§ The problem:
So that the copy stays text only, transcribe the data below exactly and exclude the images.

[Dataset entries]
--*--
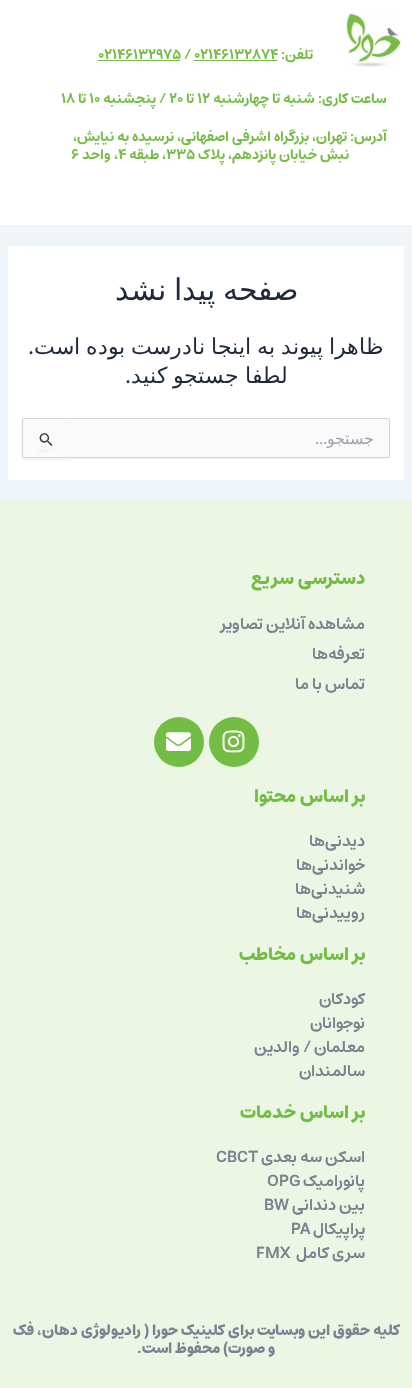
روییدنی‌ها (330, 913)
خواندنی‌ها (330, 865)
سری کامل (329, 1253)
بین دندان (334, 1205)
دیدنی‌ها (337, 841)
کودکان (342, 999)
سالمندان (332, 1071)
--*--
§ Completed exercise:
روییدنی‌ها (330, 913)
خواندنی‌ها (330, 865)
سری کامل (329, 1253)
بین دندان (334, 1205)
دیدنی‌ها (337, 841)
کودکان (342, 999)
سالمندان (332, 1071)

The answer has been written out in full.